*COMPITO ASSEGNATO 1*:
Trascriva fedelmente, dal brano sul ritorno di Gesù in patria, il passo che si apre con le parole contenenti "Lo stupore si" e si chiude con "il rifiuto. Perché?".
*COMPITO ASSEGNATO 2*:
Risponda alle seguenti domande in base al brano sul ritorno di Gesù in patria:
(a) Quali nomi hanno i fratelli di Gesù secondo la gente della sinagoga?
(b) Per quanti anni Gesù ha avuto familiarità con coloro tra cui ritorna?
(c) In che cosa si tramuta ben presto la sorpresa dei compaesani?

*TESTO RIPORTATO*:
•••
In quel tempo Gesù 54venuto nella sua patria, insegnava nella loro sinagoga e la gente rimaneva stupita e diceva: «Da dove gli vengono questa sapienza e i prodigi? 55Non è costui il figlio del falegname? E sua madre, non si chiama Maria? E i suoi fratelli, Giacomo, Giuseppe, Simone e Giuda? 56E le sue sorelle, non stanno tutte da noi? Da dove gli vengono allora tutte queste cose?». 57Ed era per loro motivo di scandalo. Ma Gesù disse loro: «Un profeta non è disprezzato se non nella sua patria e in casa sua». 58E lì, a causa della loro incredulità, non fece molti prodigi.


Gesù ritorna in patria, nel luogo che lo ha visto crescere e diventare uomo adulto. Torna “tra i suoi”, tra coloro con cui ha avuto familiarità per trent’anni… Gesù non fa qualcosa di diverso da ciò che ha fatto altrove dall’inizio del suo ministero: si reca in sinagoga, annuncia il Regno, insegna, si mostra per quello che è ed è sempre stato: un uomo innamorato di Dio.

Gesù vorrebbe mostrar loro come proprio la quotidianità, l’ordinarietà della vita sia veramente il luogo della straordinarietà di Dio. …eppure la familiarità condivisa non ha portato i suoi compaesani a riconoscere in lui lo Spirito che lo anima. L’ordinario per loro non può recare in sé lo straordinario. Vedere il figlio del falegname compiere prodigi e manifestare la sapienza di Dio li sorprende (v. 54). E ben presto la sorpresa si tramuta in scandalo, in pietra d’inciampo (v. 57).

Lo stupore si incontra spesso nel vangelo e caratterizza l’atteggiamento di folle e discepoli di fronte a Gesù. Questo stupore però non sempre è preludio alla fede. Nel testo di oggi questo è evidentissimo. Persiste infatti uno scarto tra il cogliere la novità di Gesù, manifestata dalle sue parole e dalle sue azioni e il lasciarsi attrarre da tale novità: quel Gesù davanti a loro nella sinagoga non combacia con l’immagine di Gesù che è a loro nota. Da qui il rifiuto. Perché?
•••
*DATI RACCOLTI*:
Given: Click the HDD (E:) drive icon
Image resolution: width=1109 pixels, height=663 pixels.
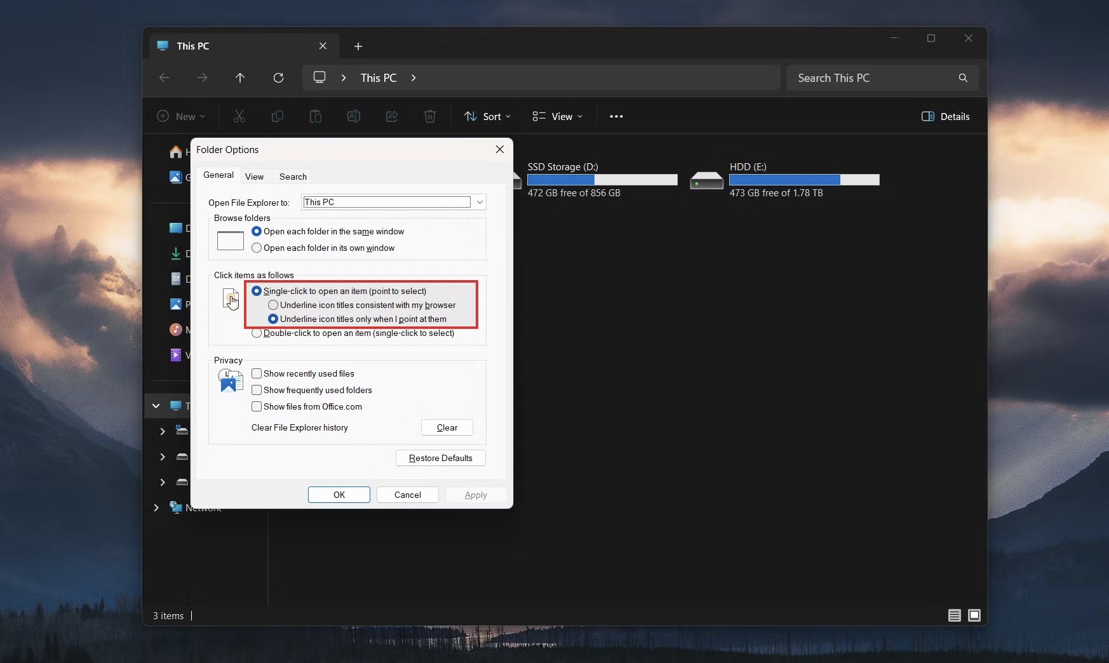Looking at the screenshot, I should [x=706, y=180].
•••
*RISULTATO 1*:
Lo stupore si incontra spesso nel vangelo e caratterizza l’atteggiamento di folle e discepoli di fronte a Gesù. Questo stupore però non sempre è preludio alla fede. Nel testo di oggi questo è evidentissimo. Persiste infatti uno scarto tra il cogliere la novità di Gesù, manifestata dalle sue parole e dalle sue azioni e il lasciarsi attrarre da tale novità: quel Gesù davanti a loro nella sinagoga non combacia con l’immagine di Gesù che è a loro nota. Da qui il rifiuto. Perché?

*RISULTATO 2*:
(a) Giacomo, Giuseppe, Simone e Giuda.
(b) Per trent'anni.
(c) In scandalo, in pietra d'inciampo.